It wasn't the number of people - an estimated 1,500 cramming Pike's dance floors, porches and narrow hallways - that was unusual.

It was their faces: a mingling of black and white on a level he had never seen.

And it wasn't the festive "Get Your Booze On" emblazoned across the event's custom-made T-shirts that made him smirk with pride.

It was the Greek letters above the slogan, the ones that listed Phi Beta Sigma, a traditionally black fraternity, as the party's co-sponsor.

The feeling was something "you can't put words on," Averbuch said.

He described a gushing of energy and excitement so profound that its afterglow spilled out into the streets and stayed there for weeks.

This was the kind of transcendence of traditional racial boundaries that the diversity advocates in the University administration dream about.

But it takes a particular social allure - something the administration often lacks - to pull off an event on this scale.

Student organizations have a unique ability to break down the racial, ethnic and religious boundaries that often split the student body.

Of these groups, few are better positioned to create change than the University's huge network of fraternities and sororities.

And now, according to executives in the Greek system's four governing councils, the desire for action is taking hold.

Greek leaders are discussing social events designed to break down racial barriers, like the one at Pike, on an unprecedented scale.

This year, growing numbers of historically black and Latino fraternities and sororities are signing up for Greek Week, a seven-day torrent of Hellenic pride in March that has been traditionally dominated by majority-white houses.

Last year, a chapter of Pi Lambda Phi, a fraternity founded at Yale in 1895 to counter the racial exclusivity of the era, sprang up on campus.

Randal Seriguchi, vice president of the historically black National Pan-Hellenic Council, said change is overdue.

"This is time to wake up," he said.

EFFECTS OF PROP 2

Averbuch might appear an unlikely candidate to usher in a new era of campus diversity: a white native of West Bloomfield, he wore a backward Michigan baseball cap, a polo shirt and a single earring in his left lobe during an interview last week.

But that's the role he has found himself in.

Last Monday, Averbuch was inaugurated as president of the Interfraternity Council, the University's largest governing Greek body. Over the next year, he will direct the council through the aftermath of Proposal 2, a ballot initiative that banned the use of affirmative action by public institutions in Michigan. The passage of similar initiatives in Washington and California has led to dramatic declines in minority enrollment at those states' flagship public universities.

Two days before he took office, Averbuch reflected on the Halloween party's success in the dim orange light of the Michigan Union basement.

"All of our big parties in the past have been the same," he said. "A lot of people, dancing - it was like going through the routines. When there's new people, people get excited to go out and make a new friend."

He sat about 15 feet away from the area in the Union that many call the "Black Hole" because of its perceived status as a meeting place for black students.

"Even though we're diverse, people think there's a lot of segregation," Averbuch said.
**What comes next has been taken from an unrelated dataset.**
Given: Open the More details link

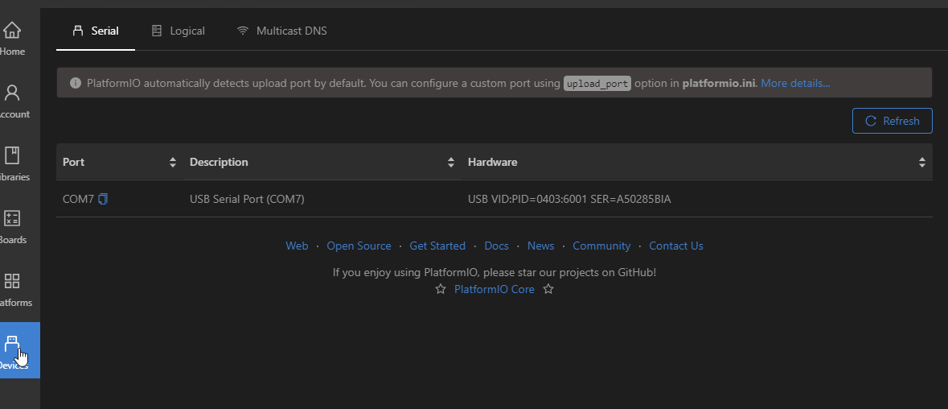Looking at the screenshot, I should [795, 83].
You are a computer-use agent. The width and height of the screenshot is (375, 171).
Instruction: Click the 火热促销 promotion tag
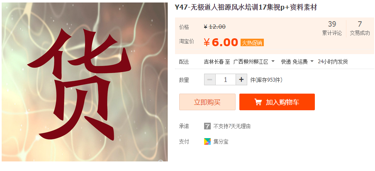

But events like the last month's party, he said, can fix that.

"It's like integration," he said. "(People no longer say) it's one group of people over here, and one group of people over here."

In an interview two weeks earlier, Seriguchi was more explicit.

"The thing is that minority groups here tend to stay with each other," he said. "It's sort of a hesitant attitude on their part to expand their horizons. I think the Greeks could play a larger role in changing that."

The affirmative action ban has made these issues more immediate.

"It's crunch time now, game time," Seriguchi said, leaning forward in his seat. "People are seeing that now we definitely have a real thing against us."

A BRIEF HISTORY

No matter how good the intentions, cross-council coordination can be a thorny task.

Since the University's first two fraternities were founded in 1845, the Greek system has evolved into a complex and layered institution.

Today, it includes nearly 60 chapters and more than 2,000 members.

At its head are four councils, each defined by a specific set of chapters, mission statements and goals.